Core Concepts
Website Crawling
How hej! discovers and extracts content from your website.
The crawling process is the foundation of your AI chatbot's knowledge. Our intelligent crawler visits your website, discovers pages, and extracts the content that will power your AI assistant's responses.
How Crawling Works
1. Initial Discovery
Starting from your homepage, the crawler discovers all linked pages within your domain. It builds a sitemap of your entire website structure.
2. AI Page Selection
An LLM analyzes the discovered pages and intelligently selects which ones to include in your knowledge base. This ensures quality over quantity.
3. Content Extraction
For each selected page, we extract the main content, removing navigation, footers, ads, and other boilerplate elements.
4. Indexing & Embedding
Extracted content is processed, chunked, and converted into vector embeddings for semantic search capabilities.
Page Limits by Plan
Each plan includes a maximum number of indexed pages. These limits help ensure optimal performance and relevance of your knowledge base.

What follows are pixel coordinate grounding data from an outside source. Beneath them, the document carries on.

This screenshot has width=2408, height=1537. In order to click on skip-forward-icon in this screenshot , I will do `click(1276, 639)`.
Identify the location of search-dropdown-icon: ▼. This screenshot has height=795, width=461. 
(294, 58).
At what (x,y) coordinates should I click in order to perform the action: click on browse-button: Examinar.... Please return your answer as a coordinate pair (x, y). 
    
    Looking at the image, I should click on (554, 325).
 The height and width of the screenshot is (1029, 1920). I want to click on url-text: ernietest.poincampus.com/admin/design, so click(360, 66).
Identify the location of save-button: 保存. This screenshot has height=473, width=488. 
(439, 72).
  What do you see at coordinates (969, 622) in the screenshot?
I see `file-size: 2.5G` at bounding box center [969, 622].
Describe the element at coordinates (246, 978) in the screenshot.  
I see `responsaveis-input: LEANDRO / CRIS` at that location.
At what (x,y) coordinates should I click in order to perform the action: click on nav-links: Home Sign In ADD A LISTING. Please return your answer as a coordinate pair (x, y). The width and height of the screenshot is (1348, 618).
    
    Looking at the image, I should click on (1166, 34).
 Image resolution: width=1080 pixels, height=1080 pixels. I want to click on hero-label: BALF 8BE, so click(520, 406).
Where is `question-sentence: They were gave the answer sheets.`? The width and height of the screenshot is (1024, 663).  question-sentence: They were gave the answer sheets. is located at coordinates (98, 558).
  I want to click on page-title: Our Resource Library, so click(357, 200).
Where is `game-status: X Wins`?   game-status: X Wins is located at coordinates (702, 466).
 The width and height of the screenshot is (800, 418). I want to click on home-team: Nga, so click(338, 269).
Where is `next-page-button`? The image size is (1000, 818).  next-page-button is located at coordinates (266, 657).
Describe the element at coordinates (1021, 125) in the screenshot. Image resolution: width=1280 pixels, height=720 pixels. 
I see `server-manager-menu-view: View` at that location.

| Plan | Max Pages | Manual Re-crawl |
|---|---|---|
| Starter | 10,000 pages | Once per day |
| Growth | 25,000 pages | Once per day |
| Business | 100,000 pages | Once per day |
| Enterprise | Unlimited | Unlimited |
Priority Pages
What are Priority Pages?
Priority pages are frequently updated pages (like news, pricing, or contact info) that get recrawled more often than your regular content. This ensures your AI always has the latest information.
Business and Enterprise plans include priority page support.
Re-crawling Your Site
When your website content changes, you'll want to update your AI's knowledge base. There are several ways to trigger a re-crawl:
Manual Re-crawl
Trigger a re-crawl anytime from your Studio dashboard. Great for after major content updates.
Re-crawl Limit
Paid plans can re-crawl once per day. Enterprise plans have no limit.
Best Practices
Ensure pages are publicly accessible
Our crawler can only index pages that don't require authentication.
Use semantic HTML
Proper heading structure and semantic elements help with content extraction.
Keep content focused
Pages with clear, focused content produce better AI responses.
Avoid blocking our crawler
Make sure your robots.txt allows our crawler (User-agent: hej-bot).